[Instructions for the task] Transcribe the records below word for word, leaving every picture out.

Stored data entries:
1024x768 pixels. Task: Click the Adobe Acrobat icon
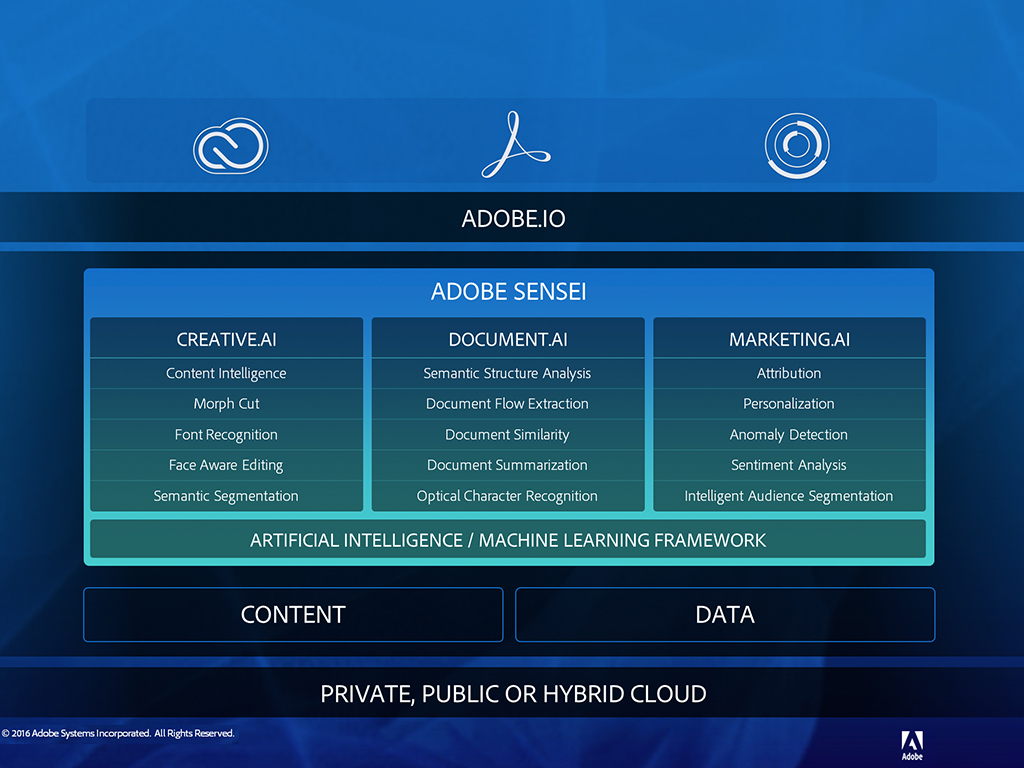(514, 146)
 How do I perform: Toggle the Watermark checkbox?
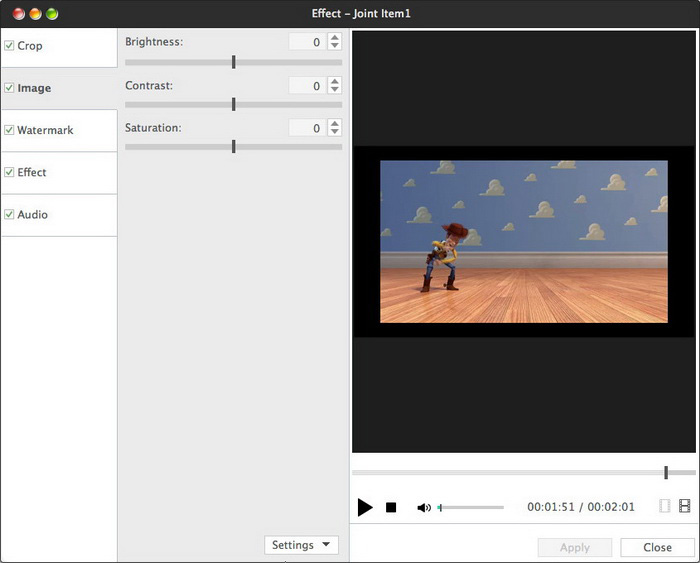pyautogui.click(x=9, y=130)
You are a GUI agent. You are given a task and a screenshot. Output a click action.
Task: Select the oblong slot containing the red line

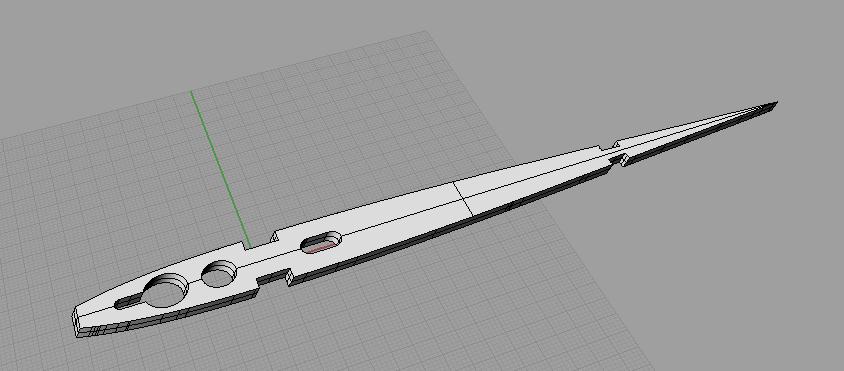321,242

[Task output]
1024x768 pixels. Task: Click the Adobe Acrobat icon
(514, 146)
 How do I perform: Toggle the Watermark checkbox?
pyautogui.click(x=9, y=130)
You are a GUI agent. You are given a task and a screenshot. Output a click action.
Task: Select the oblong slot containing the red line

321,242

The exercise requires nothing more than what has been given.